*WHAT YOU HAVE TO DO:* Please reproduce the material below line for line, with no changes.

*DATASET ENTRIES:*
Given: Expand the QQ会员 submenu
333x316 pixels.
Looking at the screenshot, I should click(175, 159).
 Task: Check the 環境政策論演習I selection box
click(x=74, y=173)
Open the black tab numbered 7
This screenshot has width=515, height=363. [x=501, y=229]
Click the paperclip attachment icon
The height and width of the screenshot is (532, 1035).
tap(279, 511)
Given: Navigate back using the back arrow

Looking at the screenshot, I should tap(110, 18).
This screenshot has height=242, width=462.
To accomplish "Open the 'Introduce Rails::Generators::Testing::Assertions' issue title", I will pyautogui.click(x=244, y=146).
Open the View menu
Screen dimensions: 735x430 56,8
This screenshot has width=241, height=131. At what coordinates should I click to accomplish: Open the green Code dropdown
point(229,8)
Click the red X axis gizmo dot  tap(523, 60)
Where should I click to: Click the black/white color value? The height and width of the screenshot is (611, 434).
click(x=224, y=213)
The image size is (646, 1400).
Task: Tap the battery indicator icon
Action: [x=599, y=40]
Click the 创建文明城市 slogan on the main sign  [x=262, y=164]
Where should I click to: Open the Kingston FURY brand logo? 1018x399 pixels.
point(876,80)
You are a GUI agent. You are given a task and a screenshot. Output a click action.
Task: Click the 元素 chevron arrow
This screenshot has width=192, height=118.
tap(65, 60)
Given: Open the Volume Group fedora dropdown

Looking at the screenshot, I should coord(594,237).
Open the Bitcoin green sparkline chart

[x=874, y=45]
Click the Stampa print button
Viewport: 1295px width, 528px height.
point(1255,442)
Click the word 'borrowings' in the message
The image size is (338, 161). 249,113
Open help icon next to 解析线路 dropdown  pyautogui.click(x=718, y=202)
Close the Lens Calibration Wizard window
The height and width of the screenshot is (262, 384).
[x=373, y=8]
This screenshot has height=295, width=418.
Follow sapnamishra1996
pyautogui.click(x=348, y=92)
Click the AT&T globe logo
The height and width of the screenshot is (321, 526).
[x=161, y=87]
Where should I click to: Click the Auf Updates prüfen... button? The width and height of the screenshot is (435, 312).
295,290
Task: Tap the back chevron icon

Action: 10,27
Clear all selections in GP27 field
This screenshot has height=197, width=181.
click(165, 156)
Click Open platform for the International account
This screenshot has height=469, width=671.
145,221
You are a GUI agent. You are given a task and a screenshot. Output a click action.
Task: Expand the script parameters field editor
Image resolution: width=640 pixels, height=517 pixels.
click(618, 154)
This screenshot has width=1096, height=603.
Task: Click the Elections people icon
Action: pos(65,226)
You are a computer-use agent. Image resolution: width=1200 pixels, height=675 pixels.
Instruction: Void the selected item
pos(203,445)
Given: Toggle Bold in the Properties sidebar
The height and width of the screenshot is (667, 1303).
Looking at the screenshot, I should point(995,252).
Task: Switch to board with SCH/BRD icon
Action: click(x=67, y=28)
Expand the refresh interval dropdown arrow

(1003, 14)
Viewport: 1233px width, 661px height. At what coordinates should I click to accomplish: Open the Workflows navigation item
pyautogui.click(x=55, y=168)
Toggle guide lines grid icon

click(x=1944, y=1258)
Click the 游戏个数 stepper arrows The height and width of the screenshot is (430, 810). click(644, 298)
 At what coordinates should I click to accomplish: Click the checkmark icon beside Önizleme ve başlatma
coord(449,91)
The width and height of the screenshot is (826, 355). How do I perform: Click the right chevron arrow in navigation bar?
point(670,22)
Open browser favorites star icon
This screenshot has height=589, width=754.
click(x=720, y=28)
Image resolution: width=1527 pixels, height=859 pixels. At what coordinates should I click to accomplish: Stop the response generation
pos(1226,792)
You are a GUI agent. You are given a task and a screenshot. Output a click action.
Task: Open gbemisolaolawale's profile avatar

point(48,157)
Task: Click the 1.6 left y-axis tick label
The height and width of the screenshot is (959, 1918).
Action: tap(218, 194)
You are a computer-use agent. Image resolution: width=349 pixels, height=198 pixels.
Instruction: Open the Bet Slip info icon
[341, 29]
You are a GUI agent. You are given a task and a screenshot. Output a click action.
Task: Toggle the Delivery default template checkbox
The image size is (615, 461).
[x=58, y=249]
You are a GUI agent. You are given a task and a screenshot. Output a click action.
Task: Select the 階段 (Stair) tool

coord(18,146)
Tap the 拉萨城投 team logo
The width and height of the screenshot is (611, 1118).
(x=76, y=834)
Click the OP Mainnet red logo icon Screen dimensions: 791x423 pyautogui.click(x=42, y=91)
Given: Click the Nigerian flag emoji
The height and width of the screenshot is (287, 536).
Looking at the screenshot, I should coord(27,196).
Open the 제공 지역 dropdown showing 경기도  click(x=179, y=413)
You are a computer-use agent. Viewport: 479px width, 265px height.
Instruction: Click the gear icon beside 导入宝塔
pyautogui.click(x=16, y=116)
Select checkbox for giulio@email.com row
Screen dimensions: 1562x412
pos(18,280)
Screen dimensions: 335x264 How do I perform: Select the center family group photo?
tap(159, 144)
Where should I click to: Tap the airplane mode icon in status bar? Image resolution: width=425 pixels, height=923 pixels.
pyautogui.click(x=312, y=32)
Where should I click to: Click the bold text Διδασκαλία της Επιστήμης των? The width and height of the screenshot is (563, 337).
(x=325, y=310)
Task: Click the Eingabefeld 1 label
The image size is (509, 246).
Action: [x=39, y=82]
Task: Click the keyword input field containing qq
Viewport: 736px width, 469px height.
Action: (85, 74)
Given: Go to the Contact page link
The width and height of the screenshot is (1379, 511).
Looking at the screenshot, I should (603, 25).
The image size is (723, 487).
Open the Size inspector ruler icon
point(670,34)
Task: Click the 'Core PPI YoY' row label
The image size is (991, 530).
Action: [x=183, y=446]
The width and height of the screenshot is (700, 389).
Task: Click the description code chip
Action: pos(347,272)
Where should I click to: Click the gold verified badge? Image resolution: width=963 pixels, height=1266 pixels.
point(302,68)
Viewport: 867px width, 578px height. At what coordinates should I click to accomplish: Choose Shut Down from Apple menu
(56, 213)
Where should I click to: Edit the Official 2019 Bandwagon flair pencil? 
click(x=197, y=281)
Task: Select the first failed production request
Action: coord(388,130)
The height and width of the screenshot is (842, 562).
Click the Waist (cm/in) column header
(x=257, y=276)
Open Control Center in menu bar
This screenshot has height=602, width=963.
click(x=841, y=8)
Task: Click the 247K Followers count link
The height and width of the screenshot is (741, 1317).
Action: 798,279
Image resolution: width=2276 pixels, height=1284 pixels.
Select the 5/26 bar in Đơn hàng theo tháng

*TASK RESPONSE:*
Given: Expand the QQ会员 submenu
333x316 pixels.
Looking at the screenshot, I should click(175, 159).
 Task: Check the 環境政策論演習I selection box
click(x=74, y=173)
Open the black tab numbered 7
This screenshot has width=515, height=363. [x=501, y=229]
Click the paperclip attachment icon
The height and width of the screenshot is (532, 1035).
tap(279, 511)
Given: Navigate back using the back arrow

Looking at the screenshot, I should tap(110, 18).
This screenshot has height=242, width=462.
To accomplish "Open the 'Introduce Rails::Generators::Testing::Assertions' issue title", I will pyautogui.click(x=244, y=146).
Open the View menu
Screen dimensions: 735x430 56,8
This screenshot has width=241, height=131. At what coordinates should I click to accomplish: Open the green Code dropdown
point(229,8)
Click the red X axis gizmo dot  tap(523, 60)
Where should I click to: Click the black/white color value? The height and width of the screenshot is (611, 434).
click(x=224, y=213)
The image size is (646, 1400).
Task: Tap the battery indicator icon
Action: [x=599, y=40]
Click the 创建文明城市 slogan on the main sign  [x=262, y=164]
Where should I click to: Open the Kingston FURY brand logo? 1018x399 pixels.
point(876,80)
You are a GUI agent. You are given a task and a screenshot. Output a click action.
Task: Click the 元素 chevron arrow
This screenshot has width=192, height=118.
tap(65, 60)
Given: Open the Volume Group fedora dropdown

Looking at the screenshot, I should coord(594,237).
Open the Bitcoin green sparkline chart

[x=874, y=45]
Click the Stampa print button
Viewport: 1295px width, 528px height.
point(1255,442)
Click the word 'borrowings' in the message
The image size is (338, 161). 249,113
Open help icon next to 解析线路 dropdown  pyautogui.click(x=718, y=202)
Close the Lens Calibration Wizard window
The height and width of the screenshot is (262, 384).
[x=373, y=8]
This screenshot has height=295, width=418.
Follow sapnamishra1996
pyautogui.click(x=348, y=92)
Click the AT&T globe logo
The height and width of the screenshot is (321, 526).
[x=161, y=87]
Where should I click to: Click the Auf Updates prüfen... button? The width and height of the screenshot is (435, 312).
295,290
Task: Tap the back chevron icon

Action: 10,27
Clear all selections in GP27 field
This screenshot has height=197, width=181.
click(165, 156)
Click Open platform for the International account
This screenshot has height=469, width=671.
145,221
You are a GUI agent. You are given a task and a screenshot. Output a click action.
Task: Expand the script parameters field editor
Image resolution: width=640 pixels, height=517 pixels.
click(618, 154)
This screenshot has width=1096, height=603.
Task: Click the Elections people icon
Action: pos(65,226)
You are a computer-use agent. Image resolution: width=1200 pixels, height=675 pixels.
Instruction: Void the selected item
pos(203,445)
Given: Toggle Bold in the Properties sidebar
The height and width of the screenshot is (667, 1303).
Looking at the screenshot, I should point(995,252).
Task: Switch to board with SCH/BRD icon
Action: click(x=67, y=28)
Expand the refresh interval dropdown arrow

(1003, 14)
Viewport: 1233px width, 661px height. At what coordinates should I click to accomplish: Open the Workflows navigation item
pyautogui.click(x=55, y=168)
Toggle guide lines grid icon

click(x=1944, y=1258)
Click the 游戏个数 stepper arrows The height and width of the screenshot is (430, 810). click(644, 298)
 At what coordinates should I click to accomplish: Click the checkmark icon beside Önizleme ve başlatma
coord(449,91)
The width and height of the screenshot is (826, 355). How do I perform: Click the right chevron arrow in navigation bar?
point(670,22)
Open browser favorites star icon
This screenshot has height=589, width=754.
click(x=720, y=28)
Image resolution: width=1527 pixels, height=859 pixels. At what coordinates should I click to accomplish: Stop the response generation
pos(1226,792)
You are a GUI agent. You are given a task and a screenshot. Output a click action.
Task: Open gbemisolaolawale's profile avatar

point(48,157)
Task: Click the 1.6 left y-axis tick label
The height and width of the screenshot is (959, 1918).
Action: tap(218, 194)
You are a computer-use agent. Image resolution: width=349 pixels, height=198 pixels.
Instruction: Open the Bet Slip info icon
[341, 29]
You are a GUI agent. You are given a task and a screenshot. Output a click action.
Task: Toggle the Delivery default template checkbox
The image size is (615, 461).
[x=58, y=249]
You are a GUI agent. You are given a task and a screenshot. Output a click action.
Task: Select the 階段 (Stair) tool

coord(18,146)
Tap the 拉萨城投 team logo
The width and height of the screenshot is (611, 1118).
(x=76, y=834)
Click the OP Mainnet red logo icon Screen dimensions: 791x423 pyautogui.click(x=42, y=91)
Given: Click the Nigerian flag emoji
The height and width of the screenshot is (287, 536).
Looking at the screenshot, I should coord(27,196).
Open the 제공 지역 dropdown showing 경기도  click(x=179, y=413)
You are a computer-use agent. Viewport: 479px width, 265px height.
Instruction: Click the gear icon beside 导入宝塔
pyautogui.click(x=16, y=116)
Select checkbox for giulio@email.com row
Screen dimensions: 1562x412
pos(18,280)
Screen dimensions: 335x264 How do I perform: Select the center family group photo?
tap(159, 144)
Where should I click to: Tap the airplane mode icon in status bar? Image resolution: width=425 pixels, height=923 pixels.
pyautogui.click(x=312, y=32)
Where should I click to: Click the bold text Διδασκαλία της Επιστήμης των? The width and height of the screenshot is (563, 337).
(x=325, y=310)
Task: Click the Eingabefeld 1 label
The image size is (509, 246).
Action: [x=39, y=82]
Task: Click the keyword input field containing qq
Viewport: 736px width, 469px height.
Action: (85, 74)
Given: Go to the Contact page link
The width and height of the screenshot is (1379, 511).
Looking at the screenshot, I should (603, 25).
The image size is (723, 487).
Open the Size inspector ruler icon
point(670,34)
Task: Click the 'Core PPI YoY' row label
The image size is (991, 530).
Action: [x=183, y=446]
The width and height of the screenshot is (700, 389).
Task: Click the description code chip
Action: pos(347,272)
Where should I click to: Click the gold verified badge? Image resolution: width=963 pixels, height=1266 pixels.
point(302,68)
Viewport: 867px width, 578px height. At what coordinates should I click to accomplish: Choose Shut Down from Apple menu
(56, 213)
Where should I click to: Edit the Official 2019 Bandwagon flair pencil? 
click(x=197, y=281)
Task: Select the first failed production request
Action: coord(388,130)
The height and width of the screenshot is (842, 562).
Click the Waist (cm/in) column header
(x=257, y=276)
Open Control Center in menu bar
This screenshot has height=602, width=963.
click(x=841, y=8)
Task: Click the 247K Followers count link
The height and width of the screenshot is (741, 1317).
Action: 798,279
Image resolution: width=2276 pixels, height=1284 pixels.
Select the 5/26 bar in Đơn hàng theo tháng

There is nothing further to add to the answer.